Listed records:
-*-*-

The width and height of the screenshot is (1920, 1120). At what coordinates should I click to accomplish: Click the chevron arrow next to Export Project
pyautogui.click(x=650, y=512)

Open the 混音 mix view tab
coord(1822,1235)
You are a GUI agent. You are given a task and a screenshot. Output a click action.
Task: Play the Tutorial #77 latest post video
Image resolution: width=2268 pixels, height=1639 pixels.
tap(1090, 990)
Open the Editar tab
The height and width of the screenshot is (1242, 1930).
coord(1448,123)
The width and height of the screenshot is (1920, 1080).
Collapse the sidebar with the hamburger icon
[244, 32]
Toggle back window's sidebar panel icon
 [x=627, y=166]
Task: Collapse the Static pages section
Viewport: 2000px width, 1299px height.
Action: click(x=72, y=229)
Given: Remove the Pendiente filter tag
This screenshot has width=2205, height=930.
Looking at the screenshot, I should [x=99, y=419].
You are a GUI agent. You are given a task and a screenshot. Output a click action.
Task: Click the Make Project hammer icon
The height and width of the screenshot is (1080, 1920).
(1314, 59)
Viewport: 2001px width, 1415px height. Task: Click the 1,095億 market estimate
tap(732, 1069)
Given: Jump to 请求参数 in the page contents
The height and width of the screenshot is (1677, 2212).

-*-*-

Task directions:
Return each line of the records above exactly as it reads.

Solution to this task:
The width and height of the screenshot is (1920, 1120). At what coordinates should I click to accomplish: Click the chevron arrow next to Export Project
pyautogui.click(x=650, y=512)

Open the 混音 mix view tab
coord(1822,1235)
You are a GUI agent. You are given a task and a screenshot. Output a click action.
Task: Play the Tutorial #77 latest post video
Image resolution: width=2268 pixels, height=1639 pixels.
tap(1090, 990)
Open the Editar tab
The height and width of the screenshot is (1242, 1930).
coord(1448,123)
The width and height of the screenshot is (1920, 1080).
Collapse the sidebar with the hamburger icon
[244, 32]
Toggle back window's sidebar panel icon
 [x=627, y=166]
Task: Collapse the Static pages section
Viewport: 2000px width, 1299px height.
Action: click(x=72, y=229)
Given: Remove the Pendiente filter tag
This screenshot has width=2205, height=930.
Looking at the screenshot, I should [x=99, y=419].
You are a GUI agent. You are given a task and a screenshot. Output a click action.
Task: Click the Make Project hammer icon
The height and width of the screenshot is (1080, 1920).
(1314, 59)
Viewport: 2001px width, 1415px height. Task: Click the 1,095億 market estimate
tap(732, 1069)
Given: Jump to 请求参数 in the page contents
The height and width of the screenshot is (1677, 2212).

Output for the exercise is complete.